Analyzing Trump’s Tax Plan

By now you have probably heard the Trump administration revealed their general outline for tax reform.  The reform touches on both corporate and individual taxes so bear with me as I outline the takeaways from both below.

  1. Tax brackets are shrunk to three at 10 percent, 25 percent and 35 percent.
  2. Majority of deductions are eliminated except mortgage and charitable deductions.
  3. The Earned Income Tax Credit is doubled and the AMT is eliminated.
  4. The Standard Deduction is doubled to $12,500 for individuals and $25,000 for families.
  5. The Inheritance Tax is repealed.
  6. Investment Income is taxed at 20 percent instead of 23.8 percent.
  7. The corporate tax rate is cut from 35 percent to 15 percent.

When I say the tax plan amounts to a broad outline it is true.  Their is no detailed policy proposal or analysis to go with this idea.  It is merely a one or two page document from the White Housing saying these are the items we would like to see in tax reform.  Notably, the border adjusted import tariff is absent (a nod to business concerns).

The document’s release coincides closely with the end of the administration’s first 100 days (Saturday).
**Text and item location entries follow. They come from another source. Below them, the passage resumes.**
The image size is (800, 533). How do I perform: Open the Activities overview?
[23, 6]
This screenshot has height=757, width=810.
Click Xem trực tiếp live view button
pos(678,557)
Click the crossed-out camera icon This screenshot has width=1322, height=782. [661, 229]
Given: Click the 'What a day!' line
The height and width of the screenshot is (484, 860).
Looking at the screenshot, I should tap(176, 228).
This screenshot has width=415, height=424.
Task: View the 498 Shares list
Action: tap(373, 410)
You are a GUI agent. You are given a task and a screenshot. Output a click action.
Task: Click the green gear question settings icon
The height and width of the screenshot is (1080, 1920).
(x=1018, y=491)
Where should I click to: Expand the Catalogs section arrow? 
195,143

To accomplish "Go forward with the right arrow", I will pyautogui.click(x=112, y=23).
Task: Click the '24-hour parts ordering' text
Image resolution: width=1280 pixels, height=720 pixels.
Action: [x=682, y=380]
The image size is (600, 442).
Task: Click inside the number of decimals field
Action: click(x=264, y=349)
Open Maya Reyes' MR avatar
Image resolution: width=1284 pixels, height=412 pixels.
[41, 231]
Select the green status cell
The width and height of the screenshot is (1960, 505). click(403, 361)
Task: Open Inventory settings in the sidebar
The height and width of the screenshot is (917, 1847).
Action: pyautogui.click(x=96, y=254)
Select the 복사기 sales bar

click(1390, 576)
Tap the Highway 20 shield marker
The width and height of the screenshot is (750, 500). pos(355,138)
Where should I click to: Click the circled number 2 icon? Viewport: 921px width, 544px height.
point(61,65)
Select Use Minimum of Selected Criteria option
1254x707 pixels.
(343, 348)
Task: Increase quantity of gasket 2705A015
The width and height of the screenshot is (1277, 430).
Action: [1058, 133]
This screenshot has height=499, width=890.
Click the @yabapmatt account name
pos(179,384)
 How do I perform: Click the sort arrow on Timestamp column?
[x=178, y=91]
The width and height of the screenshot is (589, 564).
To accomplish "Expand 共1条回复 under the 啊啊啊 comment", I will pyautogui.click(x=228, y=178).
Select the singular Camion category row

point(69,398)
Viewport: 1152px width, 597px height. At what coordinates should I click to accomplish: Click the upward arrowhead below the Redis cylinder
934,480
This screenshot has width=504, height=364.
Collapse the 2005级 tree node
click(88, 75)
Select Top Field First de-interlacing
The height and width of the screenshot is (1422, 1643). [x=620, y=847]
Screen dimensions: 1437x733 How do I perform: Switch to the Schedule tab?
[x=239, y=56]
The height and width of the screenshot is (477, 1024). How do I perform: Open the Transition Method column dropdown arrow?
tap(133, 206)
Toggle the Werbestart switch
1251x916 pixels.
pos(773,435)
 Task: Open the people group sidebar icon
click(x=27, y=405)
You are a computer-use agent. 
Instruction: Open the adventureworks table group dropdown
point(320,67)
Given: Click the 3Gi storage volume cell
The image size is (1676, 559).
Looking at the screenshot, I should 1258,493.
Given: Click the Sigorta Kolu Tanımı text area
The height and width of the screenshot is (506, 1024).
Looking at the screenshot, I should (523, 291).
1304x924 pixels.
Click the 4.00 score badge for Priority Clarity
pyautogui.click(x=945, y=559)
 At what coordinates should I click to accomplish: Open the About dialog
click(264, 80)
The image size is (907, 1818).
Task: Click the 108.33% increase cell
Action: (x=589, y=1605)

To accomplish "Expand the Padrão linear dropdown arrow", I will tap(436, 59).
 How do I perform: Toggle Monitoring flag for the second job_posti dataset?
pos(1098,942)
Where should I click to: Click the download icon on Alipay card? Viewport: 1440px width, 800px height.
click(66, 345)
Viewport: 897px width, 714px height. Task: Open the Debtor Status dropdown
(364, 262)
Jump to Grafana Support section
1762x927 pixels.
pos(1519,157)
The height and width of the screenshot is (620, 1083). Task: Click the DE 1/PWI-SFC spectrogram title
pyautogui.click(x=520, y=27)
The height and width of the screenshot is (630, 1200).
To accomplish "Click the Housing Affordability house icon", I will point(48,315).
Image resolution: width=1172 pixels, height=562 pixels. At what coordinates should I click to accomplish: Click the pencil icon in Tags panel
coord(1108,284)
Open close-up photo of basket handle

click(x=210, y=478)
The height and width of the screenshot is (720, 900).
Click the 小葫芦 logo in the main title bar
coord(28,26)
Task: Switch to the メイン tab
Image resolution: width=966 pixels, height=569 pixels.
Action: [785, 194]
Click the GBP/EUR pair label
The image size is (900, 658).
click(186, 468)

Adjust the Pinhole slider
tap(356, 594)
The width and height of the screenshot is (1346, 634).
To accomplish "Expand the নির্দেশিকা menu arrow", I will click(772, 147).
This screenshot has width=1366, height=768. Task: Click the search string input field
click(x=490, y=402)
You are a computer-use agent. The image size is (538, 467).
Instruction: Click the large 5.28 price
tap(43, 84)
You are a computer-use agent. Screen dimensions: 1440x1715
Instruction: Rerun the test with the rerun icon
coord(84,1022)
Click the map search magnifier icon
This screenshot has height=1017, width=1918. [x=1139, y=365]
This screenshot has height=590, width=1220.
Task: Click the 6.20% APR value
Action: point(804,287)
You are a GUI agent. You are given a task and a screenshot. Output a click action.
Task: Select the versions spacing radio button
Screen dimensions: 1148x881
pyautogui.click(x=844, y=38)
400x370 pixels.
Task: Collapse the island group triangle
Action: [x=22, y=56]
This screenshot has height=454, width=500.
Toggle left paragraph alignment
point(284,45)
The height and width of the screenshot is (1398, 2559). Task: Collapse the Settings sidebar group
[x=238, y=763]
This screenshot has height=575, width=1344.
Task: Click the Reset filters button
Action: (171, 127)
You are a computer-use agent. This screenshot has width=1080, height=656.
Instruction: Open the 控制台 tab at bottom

Despite its failure to repeal the ACA the Trump camp and House leaders continue to work on a repeal bill.  However, it is notable they are not including Senate leadership where the repeal bill’s fate will ultimately be decided.

But, back to the Trump camp’s tax reform outline.  The move is a big win for low income families that pay no income tax.  A doubling of the EITC would mean a single individual could see a refund even if they pay no taxes up to almost $30,000.  For lower to middle income earners doubling the standard deduction would be a significant boon, especially when combined with the mortgage interest and charitable deductions remaining in effect.  However, there was no information on what income level these brackets would encompass.

Democrats and liberals are sure to loathe the repeal of the AMT (Alternative Minimum Tax) and decreasing the investment income tax.  Both would dramatically benefit the wealthy.  For that matter so would repealing in its entirety the inheritance tax or let’s call it what it is, the death tax.

Corporations, large and small, on the surface benefit from the drop in corporate tax rates.  However, many businesses, large and small, rely on numerous loopholes in the tax code to not pay the maximum 35 percent tax.  For example, small businesses benefit from such deductions as hiring veterans or older workers.  Investing in infrastructure is another deduction.  But removing these deductions might make some businesses pay more.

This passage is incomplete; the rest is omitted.